Tomorrow, the first bitcoin exchange-traded fund (ETF) in the U.S. is scheduled to go live on The New York Stock Exchange.
The ProShares Bitcoin Strategy ETF, which will trade under the ticker symbol BITO, will invest “primarily” in bitcoin futures, according to a statement announcing the planned launch.
This new fund could provide investors with significant opportunity to gain exposure to bitcoin without using a digital currency exchange like Coinbase or Kraken.[Ed note: Investing in cryptocoins or tokens is highly speculative and the market is largely unregulated. Anyone considering it should be prepared to lose their entire investment.]
However, not everyone has provided an optimistic take on this development, with a recent MarketWatch article, penned by markets editor Mark DeCambre, emphasizing the concerns voiced by registered investment advisers (RIAs).
The piece quoted Ben Cruikshank, head of investing platform Flourish, which is owned by MassMutual and works with RIAs who have a combined total of more than $1 trillion in assets under management.

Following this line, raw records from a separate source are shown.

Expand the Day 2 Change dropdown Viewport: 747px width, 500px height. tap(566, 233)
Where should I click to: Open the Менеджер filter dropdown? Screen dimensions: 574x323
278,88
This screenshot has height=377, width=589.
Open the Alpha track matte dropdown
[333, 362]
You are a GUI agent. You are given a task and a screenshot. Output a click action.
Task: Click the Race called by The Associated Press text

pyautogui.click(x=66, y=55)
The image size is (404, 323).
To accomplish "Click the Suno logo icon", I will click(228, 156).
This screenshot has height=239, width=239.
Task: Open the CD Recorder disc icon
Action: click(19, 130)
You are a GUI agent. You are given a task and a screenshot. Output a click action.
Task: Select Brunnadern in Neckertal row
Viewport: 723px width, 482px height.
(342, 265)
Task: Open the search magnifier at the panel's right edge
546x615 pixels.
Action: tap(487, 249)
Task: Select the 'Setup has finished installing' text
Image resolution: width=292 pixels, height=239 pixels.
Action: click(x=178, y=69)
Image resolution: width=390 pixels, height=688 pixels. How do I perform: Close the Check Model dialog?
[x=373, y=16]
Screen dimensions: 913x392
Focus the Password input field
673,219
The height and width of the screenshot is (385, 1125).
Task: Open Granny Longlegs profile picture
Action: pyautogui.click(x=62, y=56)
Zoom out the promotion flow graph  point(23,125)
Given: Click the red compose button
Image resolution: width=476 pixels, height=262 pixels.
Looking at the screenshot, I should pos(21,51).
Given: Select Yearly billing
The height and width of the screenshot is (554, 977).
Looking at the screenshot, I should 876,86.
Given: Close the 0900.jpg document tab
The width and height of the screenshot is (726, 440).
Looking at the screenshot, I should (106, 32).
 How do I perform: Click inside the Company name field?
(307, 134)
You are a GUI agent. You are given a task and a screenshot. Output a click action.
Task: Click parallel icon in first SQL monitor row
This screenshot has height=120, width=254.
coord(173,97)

“The firms we are speaking to are extremely skeptical” of a futures-based bitcoin ETF, he stated.
“The feedback that I’m getting is a derivative is a less efficient form of ownership,” Cruikshank noted.
Further, RIAs have been noting that the bitcoin ETF scheduled to go live tomorrow is a “complicated futures product,” which is less straightforward than opening an account at Coinbase.
“It’s a hard thing to justify an inferior futures product,” said Cruikshank. “That is less my feedback and more what firms are telling me.”
Several analysts weighed in on these concerns, offering their perspective.
“Cruikshank is right on the money,” said Ben Armstrong, founder of BitBoy Crypto.
“Spot Bitcoin that has to be settled in Bitcoin is far more bullish than futures settled on paper.”
“But don’t let that take the shine off a futures ETF as a whole,” he stated.
“This is a paradigm shift. And it’s giving old school investors that chance to have exposure to Bitcoin.”
“It’s just another step to adoption which is what everyone in crypto likes to see.”
Shone Anstey, chairman & CEO of network infrastructure company LQwD Fintech Corp., also spoke to this matter.
He noted that the futures-based bitcoin ETF would come with greater costs and complexity compared to a spot-based fund.
However, this development does “represent a significant regulatory win for the Bitcoin industry and may encourage the SEC to approve a Bitcoin Spot Price ETF.”
Armando Aguilar, vice president of Digital Assets Strategy for Fundstrat Global Advisors, provided a similar point of view.
“A futures-based ETF is not what everyone in the space was expecting but it’s a step in the right direction as digital assets cross into the mainstream,” he stated.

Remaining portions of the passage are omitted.